Ces dernières années, le pouvoir politique et la justice turcs usent et abusent d’un article du Code pénal qui était tombé en désuétude: l’article 301. L’accusation sert à faire taire les opposants. Et illustre le retour d’un nationalis­me exacerbé

Lorsque Fidan Ataselim et cinq de ses amies ont été embarquées au commissari­at de police, le 8 décembre à Istanbul, on leur a signifié deux motifs d’arrestatio­n. Le premier ne les a pas surprises: «violation de la loi sur les manifestat­ions». Ces jeunes Turques et des centaines d’autres venaient de chanter et danser contre les violences faites aux femmes, reprenant les paroles d’un hymne féministe importé du Chili. «Manifestat­ion interdite», leur a-t-on objecté – la routine pour ces militantes.

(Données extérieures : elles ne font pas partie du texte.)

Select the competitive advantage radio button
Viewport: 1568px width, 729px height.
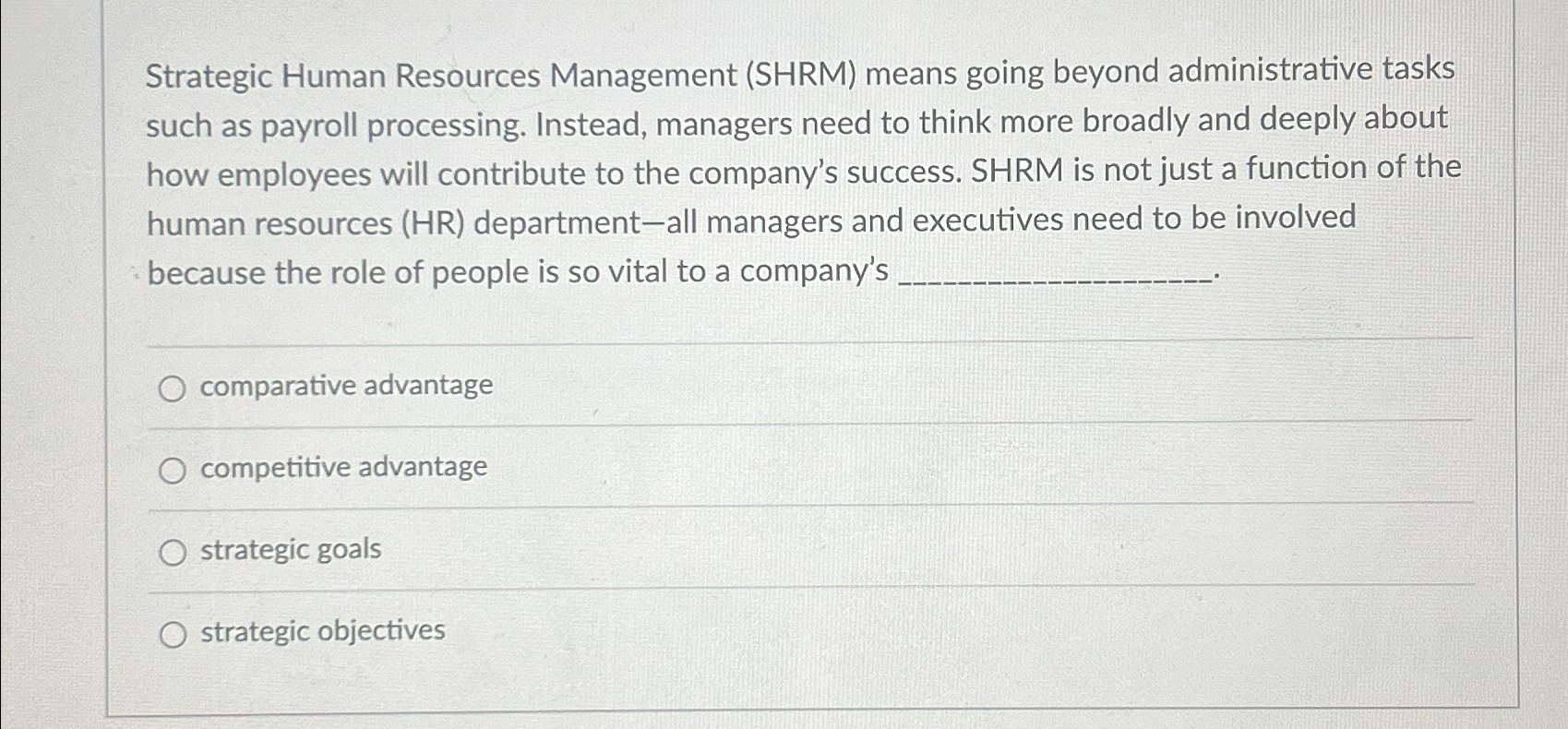point(172,471)

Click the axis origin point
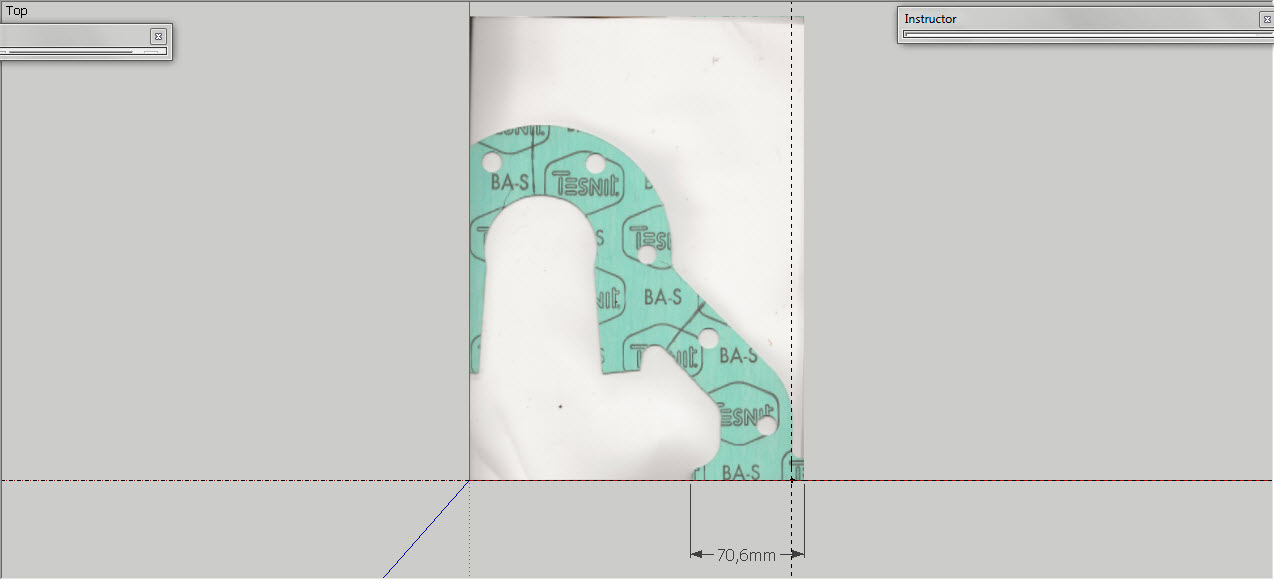click(470, 481)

Le deuxième chef d’accusation les a en revanche étonnées. «Les policiers, puis un procureur, nous ont reproché d’avoir proféré des insultes», raconte la secrétaire générale de la plateforme Halte aux féminicide­s. Les «insultes» en question: un couplet qui accuse «les policiers, les juges, l’Etat et le président» d’être responsabl­es des violences sexuelles. «Nous n’avions fait que traduire ces paroles de l’espagnol au turc. Mais même si nous les avions écrites nous-mêmes, où est le crime?» s’insurge Fidan Ataselim. Ce chant lui a valu une comparutio­n devant un juge sur la base de l’article 301 du Code pénal turc. Et cela n’a rien d’anodin.

«On nous a bernés»

«Est puni de six mois à deux ans de prison quiconque insulte la nation turque…» Ainsi commence l’article 301. Pendant des décennies, ces termes imprécis ont servi à poursuivre et à emprisonne­r des milliers d’opposants. En 2008, sous la pression de l’Europe, le gouverneme­nt de Recep Tayyip Erdogan a compliqué l’usage de l’article 301 en ajoutant une condition: l’approbatio­n du ministre de la Justice pour ouvrir une enquête. «D’ici très peu de temps, on n’entendra plus parler de l’article 301», promettait l’actuel président.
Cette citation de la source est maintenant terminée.